= Bonus share =

Shares distributed by a company to its current shareholders

Bonus shares are shares distributed by a company to its current shareholders as fully paid shares free of charge.
- to capitalise a part of the company's retained earnings
- for conversion of its share premium account, or
- distribution of treasury shares.

An issue of bonus shares is referred to as a bonus share issue.

== Valuation and Ratios ==
A bonus issue is usually based upon the number of shares that shareholders already own. The process follows the mathematical logic of a capital increase from company funds (German: Kapitalerhöhung aus Gesellschaftsmitteln).

- Bonus Ratio ($a$):
The ratio is expressed as $a = \text{Old Shares} : \text{New Shares}$.
Example: If a company with 300,000 existing shares issues 100,000 bonus shares, the ratio is 3:1.

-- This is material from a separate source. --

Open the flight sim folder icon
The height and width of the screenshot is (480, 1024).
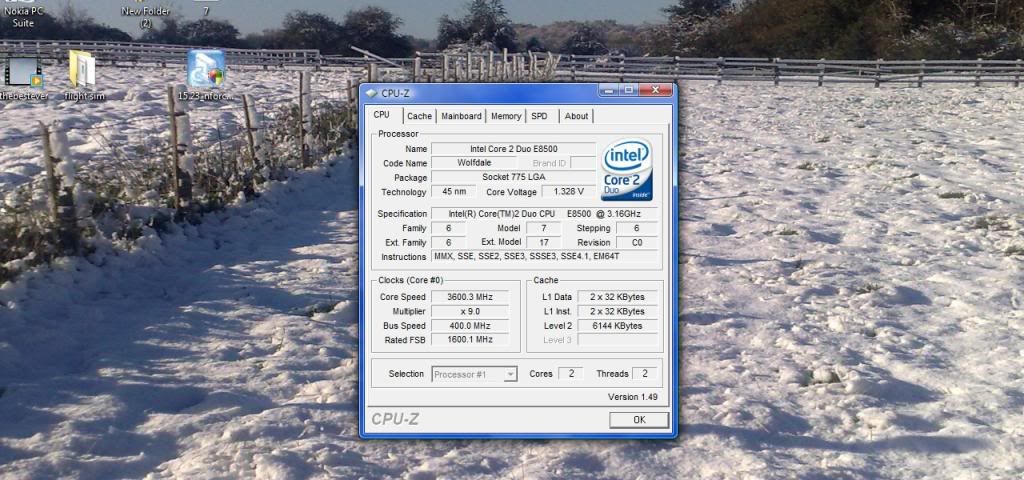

- Impact on Share Price (TERP):
Because no new capital enters the company, the market price per share decreases proportionally. The Theoretical Ex-Rights Price (TERP), or Mischkurs, is calculated by dividing the old market price ($K_a$) by the adjusted ratio.
$\text{TERP} = \frac{a \cdot K_a}{a + n}$
Where $n$ is the number of bonus shares per rights held. If $K_a = 200\%$ and the ratio is 3:1:
$\text{TERP} = \frac{3 \cdot 200}{3 + 1} = 150\%$.

==Process==
Whenever a company announces a bonus issue, it also announces a book closure date which is a date on which the company will ideally temporarily close fresh transfers of stock. This ensures that the bonus shares are allocated to the correct beneficial owners recorded in the register of members at the record date.

Depending upon the constitutional documents of the company, only certain classes of shares may be entitled to bonus issues, or may be entitled to bonus issues in preference to other classes. Bonus shares are distributed in a fixed ratio to the shareholders.

Sometimes a company will change the number of shares in issue by capitalizing its reserve. In other words, it can convert the right of the shareholders because each individual will hold the same proportion of the outstanding shares as before. Under English law, for example, Section 610 of the Companies Act 2006 permits the use of the share premium account to pay up fully paid bonus shares.

Because a bonus issue does not represent an economic event, no wealth changes hands at the point of issuance. The current shareholders simply receive new shares, for free, and in proportion to their previous share in the company. Therefore, a bonus share issue is very similar to a stock split. The only practical difference is that a bonus issue creates a change in the structure of the company's shareholders' equity by moving funds from retained earnings or reserves to share capital. Another difference between a bonus issue and a stock split is that while a stock split usually also splits the company's authorized share capital, the distribution of bonus shares only changes its issued share capital (or even only its outstanding shares).

==Tax and Legal Implications==

A bonus share issue is most commonly not taxed as a dividend at the time of receipt, even if it is charged to retained earnings. From a legal standpoint, this is because a bonus issue is characterized as a "re-shuffling" of the company's capital accounts rather than a distribution of new wealth to the shareholder.
However, there are significant capital gains implications upon the subsequent sale of these shares:

- Cost Basis (Zero-Cost Allocation): In many jurisdictions, the cost base of the bonus shares is considered to be zero. Effectively, the total original investment is spread across a larger number of shares, reducing the average cost per share.
- Holding Period: For tax purposes, the acquisition date of the bonus shares is typically deemed to be the same as the acquisition date of the original (parent) shares.
- Taxable Exceptions: If a shareholder has the option to receive cash instead of bonus shares (a scrip dividend), the issue may be treated as a taxable dividend equal to the market value of the shares.